**What the task requires**
Can you pull out each line of the data below that includes the word "クラウンとティアラの違いとは"?

**Data section**
_ _ _ _ _ _ _
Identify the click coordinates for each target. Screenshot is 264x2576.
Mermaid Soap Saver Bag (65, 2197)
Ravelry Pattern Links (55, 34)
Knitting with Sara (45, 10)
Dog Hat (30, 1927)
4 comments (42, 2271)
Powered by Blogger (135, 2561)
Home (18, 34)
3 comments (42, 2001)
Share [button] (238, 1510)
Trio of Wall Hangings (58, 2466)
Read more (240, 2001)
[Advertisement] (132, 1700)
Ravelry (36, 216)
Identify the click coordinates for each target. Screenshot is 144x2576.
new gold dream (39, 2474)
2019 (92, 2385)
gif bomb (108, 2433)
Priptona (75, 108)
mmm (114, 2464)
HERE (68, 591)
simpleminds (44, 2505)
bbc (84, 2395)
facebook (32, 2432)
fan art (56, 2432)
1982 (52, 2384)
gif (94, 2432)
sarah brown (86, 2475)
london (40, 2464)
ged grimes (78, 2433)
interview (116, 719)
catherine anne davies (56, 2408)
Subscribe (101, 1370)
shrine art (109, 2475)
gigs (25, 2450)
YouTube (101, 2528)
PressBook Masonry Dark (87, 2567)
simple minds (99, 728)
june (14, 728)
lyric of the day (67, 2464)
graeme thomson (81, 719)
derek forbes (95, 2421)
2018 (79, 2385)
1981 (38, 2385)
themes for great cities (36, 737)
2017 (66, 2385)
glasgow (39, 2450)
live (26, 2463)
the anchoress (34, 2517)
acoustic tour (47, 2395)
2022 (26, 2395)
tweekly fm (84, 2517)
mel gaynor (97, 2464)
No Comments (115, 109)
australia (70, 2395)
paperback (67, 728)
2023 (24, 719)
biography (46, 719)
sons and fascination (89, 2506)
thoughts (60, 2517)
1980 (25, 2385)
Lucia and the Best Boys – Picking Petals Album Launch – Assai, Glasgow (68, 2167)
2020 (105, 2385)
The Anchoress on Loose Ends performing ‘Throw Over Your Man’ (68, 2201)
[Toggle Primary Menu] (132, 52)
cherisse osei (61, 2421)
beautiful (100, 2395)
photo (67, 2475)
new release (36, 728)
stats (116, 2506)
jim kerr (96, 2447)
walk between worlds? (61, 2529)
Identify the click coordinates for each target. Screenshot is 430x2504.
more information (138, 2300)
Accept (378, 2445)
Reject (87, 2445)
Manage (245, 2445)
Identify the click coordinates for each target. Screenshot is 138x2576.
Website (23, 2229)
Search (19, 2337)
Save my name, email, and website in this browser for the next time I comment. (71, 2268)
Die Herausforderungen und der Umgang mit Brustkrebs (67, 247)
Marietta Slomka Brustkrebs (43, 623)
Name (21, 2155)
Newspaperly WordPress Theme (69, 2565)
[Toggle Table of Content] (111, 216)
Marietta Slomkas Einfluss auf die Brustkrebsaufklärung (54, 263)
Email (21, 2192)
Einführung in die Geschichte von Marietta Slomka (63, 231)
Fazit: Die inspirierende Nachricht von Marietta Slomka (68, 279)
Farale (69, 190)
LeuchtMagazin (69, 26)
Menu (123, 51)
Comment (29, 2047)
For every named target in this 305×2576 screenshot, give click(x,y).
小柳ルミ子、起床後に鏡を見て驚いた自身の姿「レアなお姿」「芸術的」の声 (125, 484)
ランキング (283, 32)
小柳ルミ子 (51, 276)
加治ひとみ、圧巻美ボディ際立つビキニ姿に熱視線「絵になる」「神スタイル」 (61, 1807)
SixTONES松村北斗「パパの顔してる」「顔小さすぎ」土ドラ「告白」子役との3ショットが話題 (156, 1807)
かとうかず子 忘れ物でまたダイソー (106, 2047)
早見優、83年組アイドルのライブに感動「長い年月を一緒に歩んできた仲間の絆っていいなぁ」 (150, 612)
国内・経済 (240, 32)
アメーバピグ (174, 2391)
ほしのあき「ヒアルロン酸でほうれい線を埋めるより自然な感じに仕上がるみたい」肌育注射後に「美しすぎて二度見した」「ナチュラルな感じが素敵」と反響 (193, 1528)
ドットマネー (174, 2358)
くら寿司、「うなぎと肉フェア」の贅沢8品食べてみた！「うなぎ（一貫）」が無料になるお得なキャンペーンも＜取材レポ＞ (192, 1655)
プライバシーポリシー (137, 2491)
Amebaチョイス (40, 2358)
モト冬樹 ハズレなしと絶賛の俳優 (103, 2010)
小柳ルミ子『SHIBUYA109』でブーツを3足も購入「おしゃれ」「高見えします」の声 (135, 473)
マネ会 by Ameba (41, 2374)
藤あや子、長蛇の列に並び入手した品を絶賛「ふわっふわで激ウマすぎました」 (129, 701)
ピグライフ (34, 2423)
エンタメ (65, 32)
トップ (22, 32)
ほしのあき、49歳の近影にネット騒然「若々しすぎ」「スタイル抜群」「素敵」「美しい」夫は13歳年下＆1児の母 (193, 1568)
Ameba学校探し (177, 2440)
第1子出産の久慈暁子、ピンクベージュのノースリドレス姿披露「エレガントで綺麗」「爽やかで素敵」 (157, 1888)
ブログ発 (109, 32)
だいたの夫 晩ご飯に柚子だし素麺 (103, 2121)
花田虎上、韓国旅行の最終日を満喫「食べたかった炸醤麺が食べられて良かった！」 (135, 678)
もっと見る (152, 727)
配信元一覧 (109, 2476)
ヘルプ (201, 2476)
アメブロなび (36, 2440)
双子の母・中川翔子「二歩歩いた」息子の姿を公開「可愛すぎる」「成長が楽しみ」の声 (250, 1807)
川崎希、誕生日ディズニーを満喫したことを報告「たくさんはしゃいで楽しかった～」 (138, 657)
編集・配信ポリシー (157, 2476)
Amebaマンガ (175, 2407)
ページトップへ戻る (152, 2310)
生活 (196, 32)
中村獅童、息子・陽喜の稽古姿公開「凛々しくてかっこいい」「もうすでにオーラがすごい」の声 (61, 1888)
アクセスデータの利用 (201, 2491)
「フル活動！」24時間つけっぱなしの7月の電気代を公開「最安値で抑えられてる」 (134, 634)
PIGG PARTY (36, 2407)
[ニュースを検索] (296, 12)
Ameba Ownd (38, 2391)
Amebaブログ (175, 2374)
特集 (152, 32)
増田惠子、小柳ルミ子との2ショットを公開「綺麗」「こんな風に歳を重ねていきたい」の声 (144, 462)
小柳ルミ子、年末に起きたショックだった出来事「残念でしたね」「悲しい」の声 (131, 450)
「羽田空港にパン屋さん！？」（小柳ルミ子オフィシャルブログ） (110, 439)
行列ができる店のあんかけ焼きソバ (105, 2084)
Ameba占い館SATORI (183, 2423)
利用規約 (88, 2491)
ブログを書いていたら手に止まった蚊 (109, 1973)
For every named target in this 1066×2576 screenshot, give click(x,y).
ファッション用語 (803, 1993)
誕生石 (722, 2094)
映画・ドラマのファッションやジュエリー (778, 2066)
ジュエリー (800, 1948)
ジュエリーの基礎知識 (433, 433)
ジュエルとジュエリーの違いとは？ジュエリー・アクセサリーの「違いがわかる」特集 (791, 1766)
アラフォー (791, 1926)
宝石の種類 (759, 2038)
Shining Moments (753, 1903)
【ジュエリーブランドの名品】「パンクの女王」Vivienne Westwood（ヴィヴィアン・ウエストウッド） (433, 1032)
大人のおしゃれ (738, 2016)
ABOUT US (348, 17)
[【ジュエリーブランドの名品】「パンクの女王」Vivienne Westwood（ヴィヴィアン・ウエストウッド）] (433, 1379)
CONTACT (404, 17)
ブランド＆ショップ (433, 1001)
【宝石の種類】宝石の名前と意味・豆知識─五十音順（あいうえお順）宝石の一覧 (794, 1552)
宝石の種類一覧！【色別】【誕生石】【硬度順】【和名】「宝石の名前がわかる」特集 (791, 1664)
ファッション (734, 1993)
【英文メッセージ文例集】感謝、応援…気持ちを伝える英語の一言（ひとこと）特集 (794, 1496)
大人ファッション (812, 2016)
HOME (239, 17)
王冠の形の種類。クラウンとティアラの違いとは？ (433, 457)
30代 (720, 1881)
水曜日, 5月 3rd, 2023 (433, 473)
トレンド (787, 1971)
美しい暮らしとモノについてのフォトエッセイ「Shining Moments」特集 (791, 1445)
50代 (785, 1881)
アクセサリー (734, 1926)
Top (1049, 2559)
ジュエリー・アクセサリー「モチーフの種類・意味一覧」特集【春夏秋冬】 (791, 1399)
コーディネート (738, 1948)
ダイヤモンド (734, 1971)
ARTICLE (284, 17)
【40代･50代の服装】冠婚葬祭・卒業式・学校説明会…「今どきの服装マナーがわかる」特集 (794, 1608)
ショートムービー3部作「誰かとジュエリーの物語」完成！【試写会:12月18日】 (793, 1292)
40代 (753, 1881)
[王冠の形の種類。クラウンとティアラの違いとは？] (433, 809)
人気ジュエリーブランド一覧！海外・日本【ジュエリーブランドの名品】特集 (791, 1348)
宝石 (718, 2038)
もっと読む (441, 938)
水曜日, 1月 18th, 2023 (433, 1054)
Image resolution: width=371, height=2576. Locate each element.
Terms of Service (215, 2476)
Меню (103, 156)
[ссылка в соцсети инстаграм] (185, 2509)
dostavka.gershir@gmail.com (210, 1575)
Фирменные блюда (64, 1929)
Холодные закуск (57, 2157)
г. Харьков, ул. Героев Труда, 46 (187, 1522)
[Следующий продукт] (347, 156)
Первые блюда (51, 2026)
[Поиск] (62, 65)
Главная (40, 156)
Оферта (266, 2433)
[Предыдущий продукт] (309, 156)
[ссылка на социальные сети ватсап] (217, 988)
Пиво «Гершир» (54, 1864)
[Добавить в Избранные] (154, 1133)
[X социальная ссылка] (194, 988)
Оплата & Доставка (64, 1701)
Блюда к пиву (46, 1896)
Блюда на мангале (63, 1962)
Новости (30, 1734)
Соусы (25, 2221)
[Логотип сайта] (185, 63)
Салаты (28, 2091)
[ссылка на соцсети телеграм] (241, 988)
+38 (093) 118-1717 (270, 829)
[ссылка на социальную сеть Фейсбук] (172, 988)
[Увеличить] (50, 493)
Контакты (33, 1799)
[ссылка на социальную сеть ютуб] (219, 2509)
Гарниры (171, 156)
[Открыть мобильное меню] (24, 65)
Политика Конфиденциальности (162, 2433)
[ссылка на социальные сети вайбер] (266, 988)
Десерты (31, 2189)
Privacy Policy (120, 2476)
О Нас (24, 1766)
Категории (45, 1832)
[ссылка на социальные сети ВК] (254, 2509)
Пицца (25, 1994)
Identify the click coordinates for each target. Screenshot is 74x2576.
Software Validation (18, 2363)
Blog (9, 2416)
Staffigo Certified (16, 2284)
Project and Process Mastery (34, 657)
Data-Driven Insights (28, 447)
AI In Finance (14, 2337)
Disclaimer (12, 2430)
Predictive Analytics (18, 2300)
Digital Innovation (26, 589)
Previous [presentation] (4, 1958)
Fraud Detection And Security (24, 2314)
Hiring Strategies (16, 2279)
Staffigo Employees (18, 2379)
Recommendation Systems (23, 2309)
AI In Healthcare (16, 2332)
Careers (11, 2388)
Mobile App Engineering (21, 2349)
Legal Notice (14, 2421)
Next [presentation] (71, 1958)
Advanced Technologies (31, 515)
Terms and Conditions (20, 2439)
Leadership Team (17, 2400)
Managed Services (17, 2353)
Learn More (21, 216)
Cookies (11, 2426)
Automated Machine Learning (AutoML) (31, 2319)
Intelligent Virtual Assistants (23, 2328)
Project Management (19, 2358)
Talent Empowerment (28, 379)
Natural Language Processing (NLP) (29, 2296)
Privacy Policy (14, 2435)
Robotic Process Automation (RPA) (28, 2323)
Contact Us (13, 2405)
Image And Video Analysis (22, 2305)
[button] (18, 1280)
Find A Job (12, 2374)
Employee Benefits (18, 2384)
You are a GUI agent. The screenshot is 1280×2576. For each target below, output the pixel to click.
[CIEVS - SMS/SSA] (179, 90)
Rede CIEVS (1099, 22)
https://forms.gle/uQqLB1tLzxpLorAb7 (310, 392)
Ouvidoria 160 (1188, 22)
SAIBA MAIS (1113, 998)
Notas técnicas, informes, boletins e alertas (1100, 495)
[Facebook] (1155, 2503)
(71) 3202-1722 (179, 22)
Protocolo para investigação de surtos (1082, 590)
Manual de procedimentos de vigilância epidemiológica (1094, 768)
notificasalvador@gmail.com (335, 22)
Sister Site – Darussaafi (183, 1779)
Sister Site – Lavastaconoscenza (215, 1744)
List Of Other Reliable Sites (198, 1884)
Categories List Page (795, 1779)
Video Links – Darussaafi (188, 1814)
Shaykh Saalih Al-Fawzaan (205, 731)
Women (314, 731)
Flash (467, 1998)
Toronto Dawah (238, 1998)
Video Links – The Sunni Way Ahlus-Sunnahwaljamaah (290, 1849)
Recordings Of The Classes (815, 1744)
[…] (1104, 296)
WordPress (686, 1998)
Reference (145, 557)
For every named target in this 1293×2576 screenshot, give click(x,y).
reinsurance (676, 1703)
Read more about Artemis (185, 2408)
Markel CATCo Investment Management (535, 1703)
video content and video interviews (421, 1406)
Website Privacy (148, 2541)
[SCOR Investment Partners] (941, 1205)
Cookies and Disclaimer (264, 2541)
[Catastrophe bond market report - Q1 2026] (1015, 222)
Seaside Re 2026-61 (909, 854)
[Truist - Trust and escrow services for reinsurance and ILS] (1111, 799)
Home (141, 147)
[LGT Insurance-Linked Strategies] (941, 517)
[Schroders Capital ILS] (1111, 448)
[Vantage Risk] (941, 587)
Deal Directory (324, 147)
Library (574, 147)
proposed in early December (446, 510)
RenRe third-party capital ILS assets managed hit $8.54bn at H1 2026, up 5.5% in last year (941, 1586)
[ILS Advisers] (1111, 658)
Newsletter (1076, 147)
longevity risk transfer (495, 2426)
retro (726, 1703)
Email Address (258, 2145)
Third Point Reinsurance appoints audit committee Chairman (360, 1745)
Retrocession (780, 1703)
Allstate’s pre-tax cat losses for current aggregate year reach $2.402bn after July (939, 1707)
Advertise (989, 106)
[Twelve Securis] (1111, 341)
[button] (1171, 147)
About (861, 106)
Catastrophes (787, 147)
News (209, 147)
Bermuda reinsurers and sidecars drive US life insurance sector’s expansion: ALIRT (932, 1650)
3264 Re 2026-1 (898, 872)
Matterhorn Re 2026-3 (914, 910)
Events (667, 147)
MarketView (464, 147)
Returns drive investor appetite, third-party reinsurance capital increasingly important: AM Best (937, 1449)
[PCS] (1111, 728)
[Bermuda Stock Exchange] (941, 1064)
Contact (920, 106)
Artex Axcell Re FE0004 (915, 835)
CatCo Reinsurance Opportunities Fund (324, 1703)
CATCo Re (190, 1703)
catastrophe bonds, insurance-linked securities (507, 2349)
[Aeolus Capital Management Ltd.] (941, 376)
_ _ _ _ _ _ _
**Task answer**
王冠の形の種類。クラウンとティアラの違いとは？ (433, 457)
[王冠の形の種類。クラウンとティアラの違いとは？] (433, 809)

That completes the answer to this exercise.